* BRANO DI RIFERIMENTO:

Rendere area protetta entro il 2030 il 30% del territorio mondiale e il 30% degli oceani.
E’ l’obiettivo principale della Cop15 sulla Biodiversità, che si terrà a Montreal in Canada dal 7 al 19 dicembre. Si tratta della conferenza periodica della Convenzione Onu sulla Biodiversità, creata nel 1992.
La Cop15 di Montreal deve raggiungere un Accordo quadro sulla biodiversità, che sostituisca quello precedente del 2010 di Aichi, in Giappone. Ma nei lavori preparatori l’intesa è ancora lontana, soprattutto sul tema spinoso degli aiuti ai paesi più poveri.
La Cop15 doveva tenersi a Kunming, in Cina, nell’ottobre del 2020, ma è stata più volte rimandata a causa del Covid.
Nell’ottobre del 2021 nella città cinese si è tenuta una conferenza preparatoria, dove si è stabilito di arrivare nel 2022 ad un nuovo Accordo quadro sulla Biodiversità. Alla fine la Cop15 è stata spostata in Canada, per evitare le restrizioni cinesi anti-pandemia, ma Pechino ha mantenuto la presidenza. A Montreal sono attesi ben 10.000 delegati da tutto il mondo.

* ATTIVITÀ: Trascriva fedelmente la parte del brano sulla Cop15 che comincia con le parole "La Cop15 di" e si chiude dopo "paesi più poveri.".

* VOCI DEL DATASET:
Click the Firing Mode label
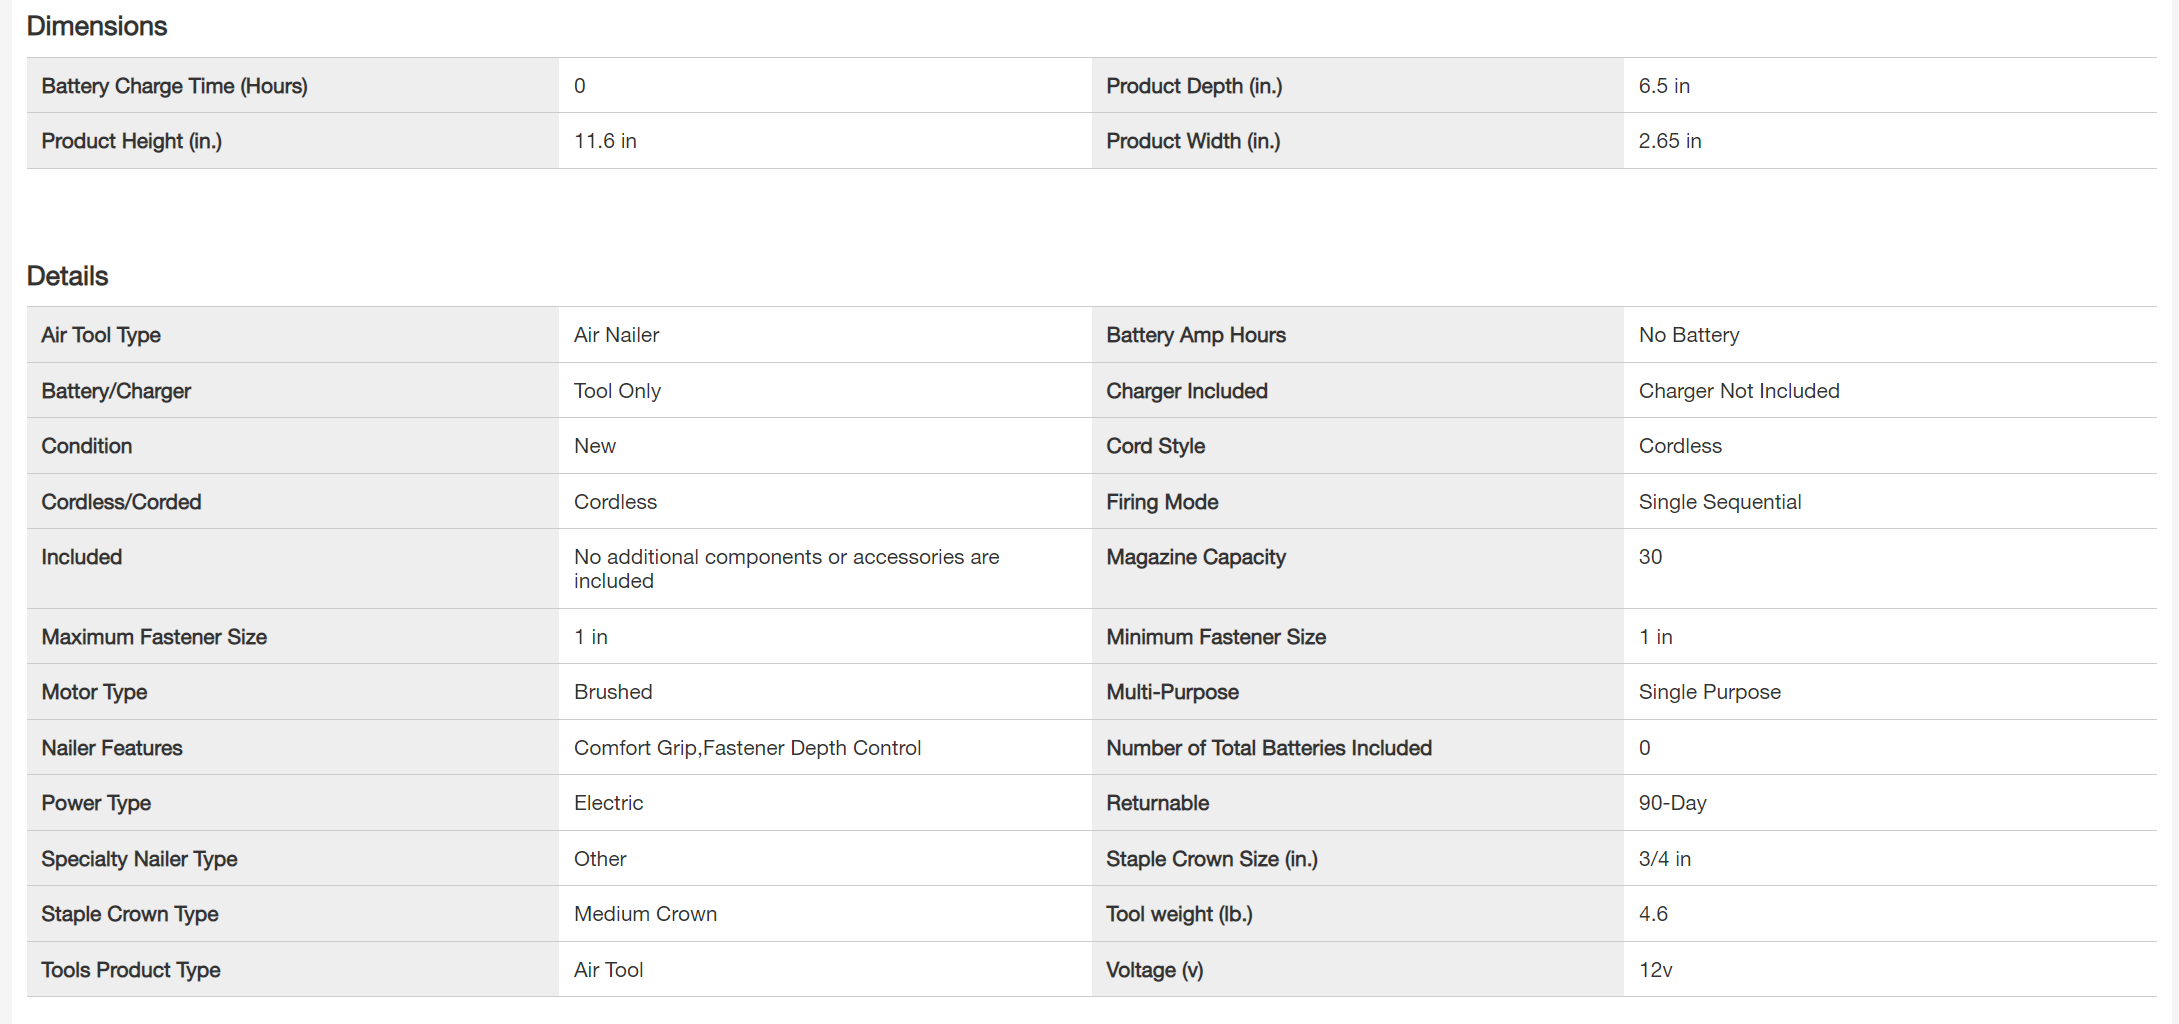 pyautogui.click(x=1161, y=502)
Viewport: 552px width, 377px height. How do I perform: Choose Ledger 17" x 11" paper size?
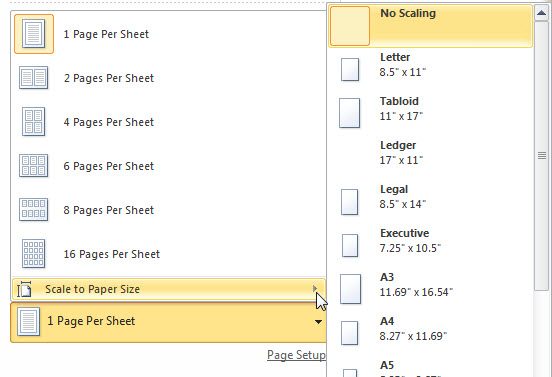(431, 153)
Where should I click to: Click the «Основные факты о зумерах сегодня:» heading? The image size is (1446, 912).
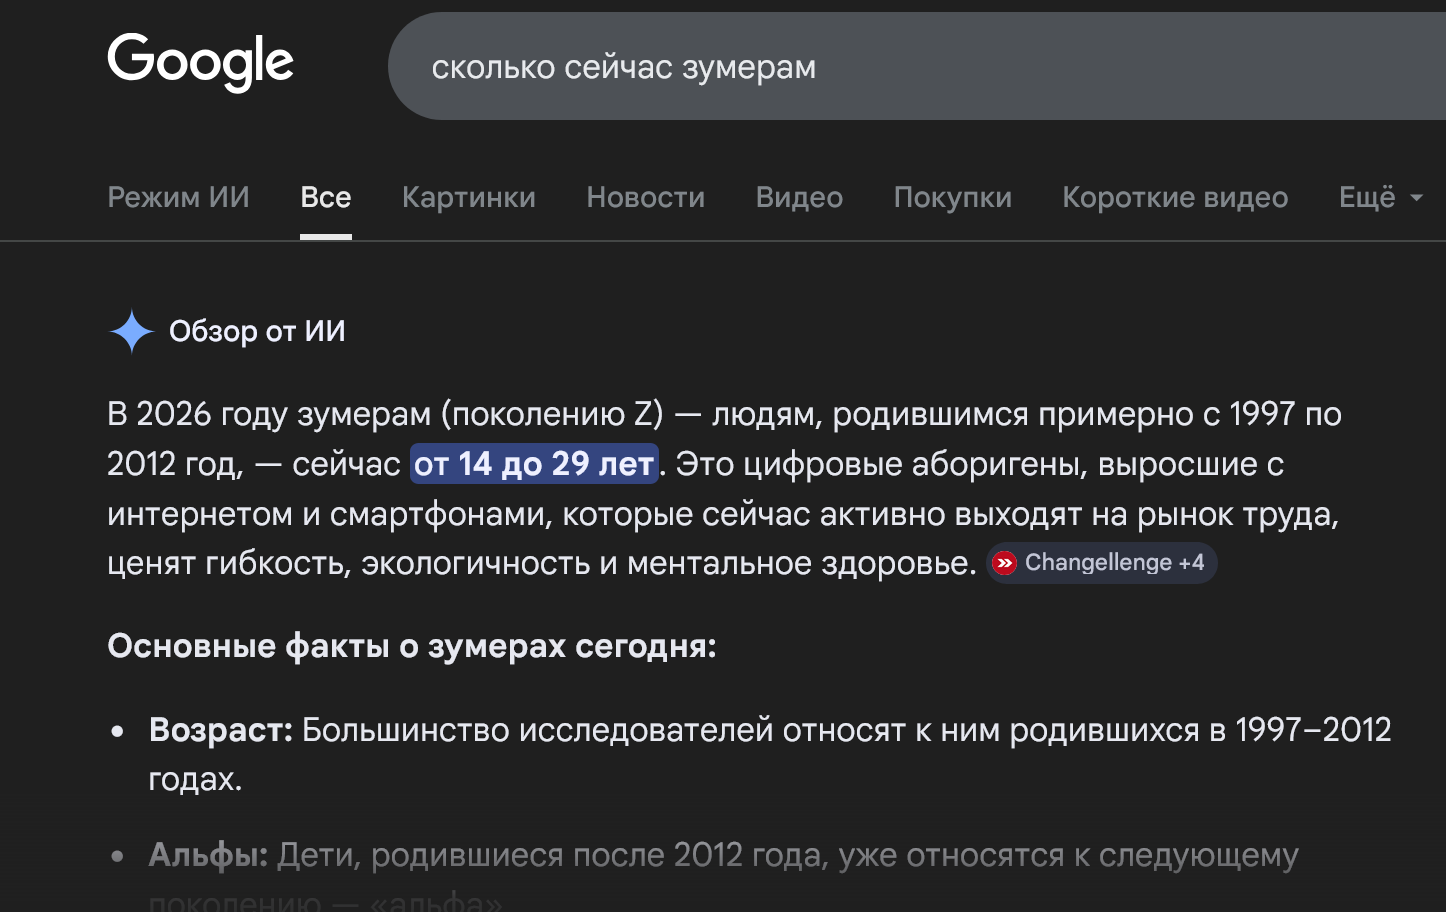(x=411, y=646)
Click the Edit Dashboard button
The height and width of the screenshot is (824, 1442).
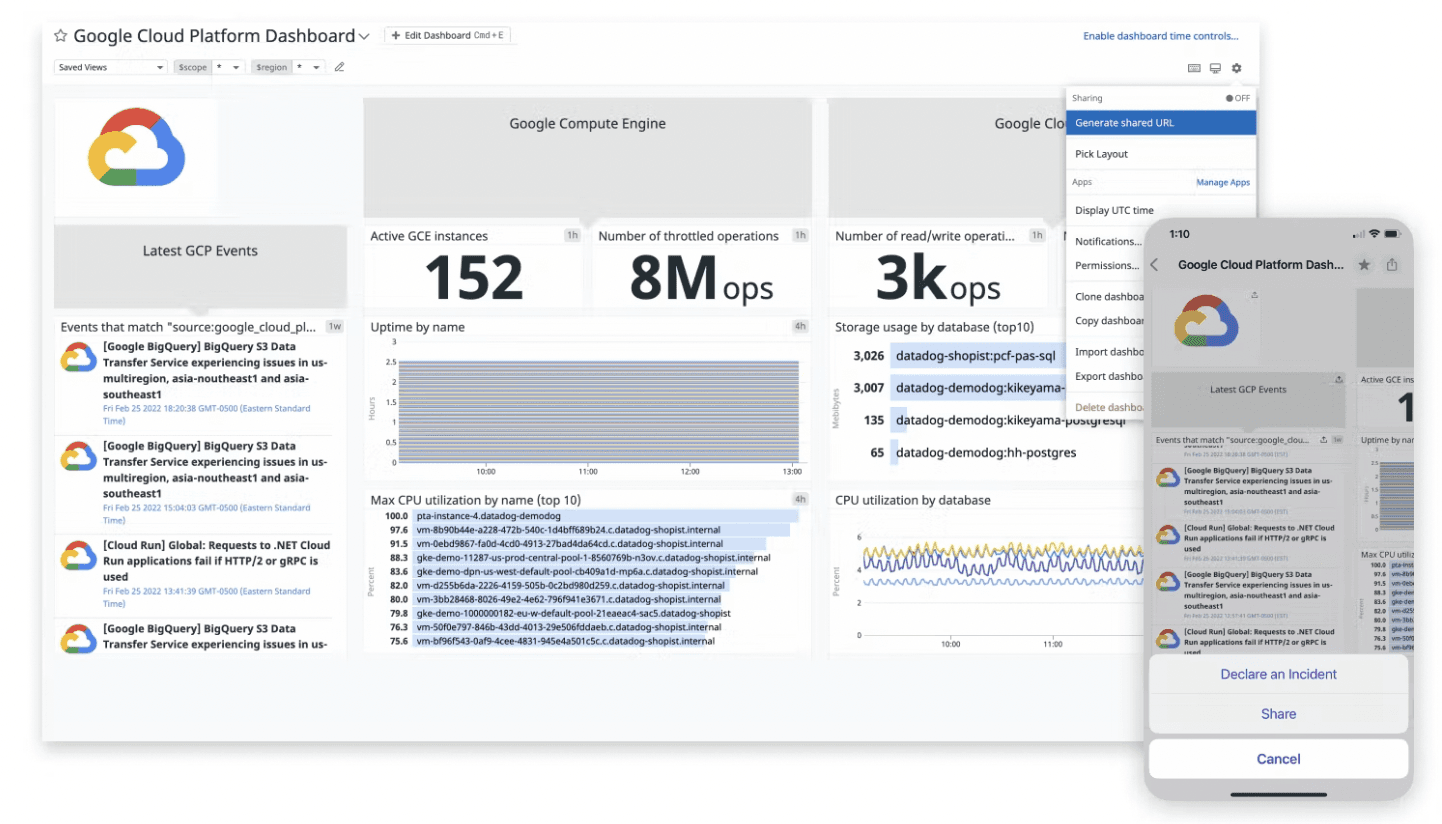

* RISPOSTA ALL'ESERCIZIO:
La Cop15 di Montreal deve raggiungere un Accordo quadro sulla biodiversità, che sostituisca quello precedente del 2010 di Aichi, in Giappone. Ma nei lavori preparatori l’intesa è ancora lontana, soprattutto sul tema spinoso degli aiuti ai paesi più poveri.